Example 18 — CLT for dice

Roll a die $n$ times. We have $\mu = 3.5$, $\sigma^2 = 35/12 \approx 2.917$. By the CLT:

$$ \bar{X}_n \approx N\!\left(3.5, \; \frac{2.917}{n}\right) \text{ for large } n. $$

For $n = 100$: $\bar{X}_{100} \approx N(3.5, \, 0.029)$, so $\sigma_{\bar{X}} \approx 0.17$. A 95% interval is roughly $3.5 \pm 0.34$.

Theorem — Multivariate CLT

If $\mathbf{X}_1, \ldots, \mathbf{X}_n$ are i.i.d. random vectors in $\mathbb{R}^k$ with mean $\boldsymbol{\mu}$ and covariance matrix $\Sigma$, then:

$$ \sqrt{n}(\bar{\mathbf{X}}_n - \boldsymbol{\mu}) \xrightarrow{d} N(\mathbf{0}, \Sigma). $$

8. The Delta Method

Theorem — Delta Method

Suppose $\sqrt{n}(Y_n - \mu) \xrightarrow{d} N(0, \sigma^2)$ and $g$ is differentiable at $\mu$ with $g'(\mu) \ne 0$. Then:

$$ \sqrt{n}(g(Y_n) - g(\mu)) \xrightarrow{d} N\!\left(0, \; [g'(\mu)]^2 \sigma^2\right). $$

In the multivariate case, if $\sqrt{n}(\mathbf{Y}_n - \boldsymbol{\mu}) \xrightarrow{d} N(\mathbf{0}, \Sigma)$ and $g: \mathbb{R}^k \to \mathbb{R}$ is differentiable:

$$ \sqrt{n}(g(\mathbf{Y}_n) - g(\boldsymbol{\mu})) \xrightarrow{d} N\!\left(0, \; (\nabla g(\boldsymbol{\mu}))^\top \Sigma \, \nabla g(\boldsymbol{\mu})\right). $$
Intuition

You already know that $Y_n$ is approximately normal (via CLT). Now you want to know the distribution of $g(Y_n)$. The delta method says: zoom in near $\mu$ and approximate $g$ by its tangent line (first-order Taylor expansion). Since a linear transformation of a Normal is still Normal, $g(Y_n)$ is approximately Normal too — with variance scaled by the squared slope $[g'(\mu)]^2$.
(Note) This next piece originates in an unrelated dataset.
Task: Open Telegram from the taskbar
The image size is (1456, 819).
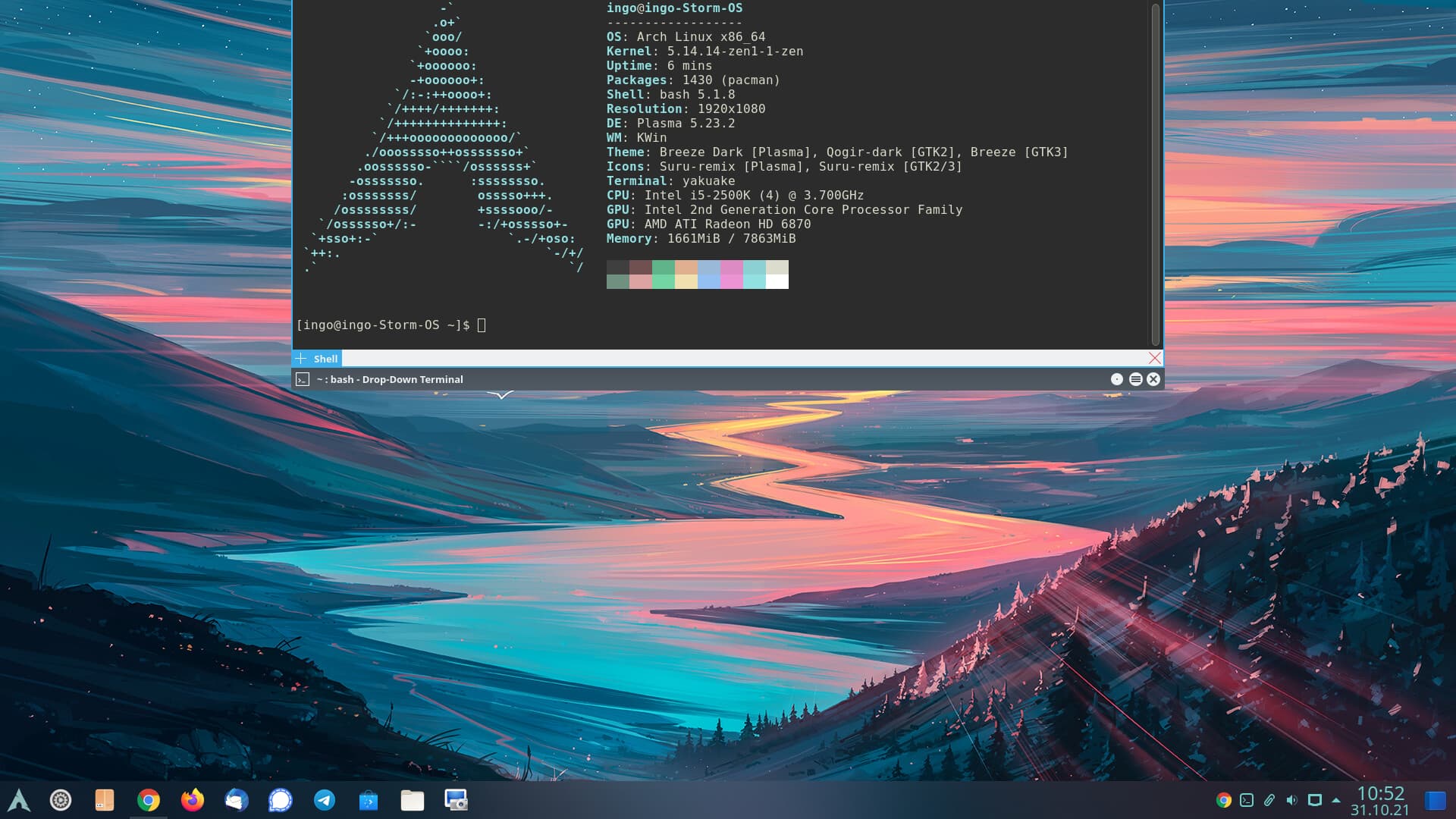Action: pos(324,799)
Example 19 — Estimating a probability transformation

Suppose $\bar{X}_n \xrightarrow{} \mu$ with $\sqrt{n}(\bar{X}_n - \mu) \xrightarrow{d} N(0, \sigma^2)$, and we want the distribution of $g(\bar{X}_n) = \bar{X}_n^2$. Then $g'(\mu) = 2\mu$, so:

$$ \sqrt{n}(\bar{X}_n^2 - \mu^2) \xrightarrow{d} N(0, \; 4\mu^2 \sigma^2). $$
Example 20 — Log transformation

If $\sqrt{n}(\bar{X}_n - \mu) \xrightarrow{d} N(0, \sigma^2)$ and $\mu > 0$, with $g(x) = \log(x)$ and $g'(\mu) = 1/\mu$:

$$ \sqrt{n}(\log \bar{X}_n - \log \mu) \xrightarrow{d} N\!\left(0, \frac{\sigma^2}{\mu^2}\right). $$

This is widely used to construct confidence intervals on a log-scale, which is natural for quantities like ratios or fold-changes.

Why it works: Taylor expansion

Write $g(Y_n) \approx g(\mu) + g'(\mu)(Y_n - \mu)$. Then $\sqrt{n}(g(Y_n) - g(\mu)) \approx g'(\mu) \cdot \sqrt{n}(Y_n - \mu)$. Since $\sqrt{n}(Y_n - \mu) \xrightarrow{d} N(0, \sigma^2)$, multiplying by the constant $g'(\mu)$ scales the variance by $[g'(\mu)]^2$. That's the entire proof idea.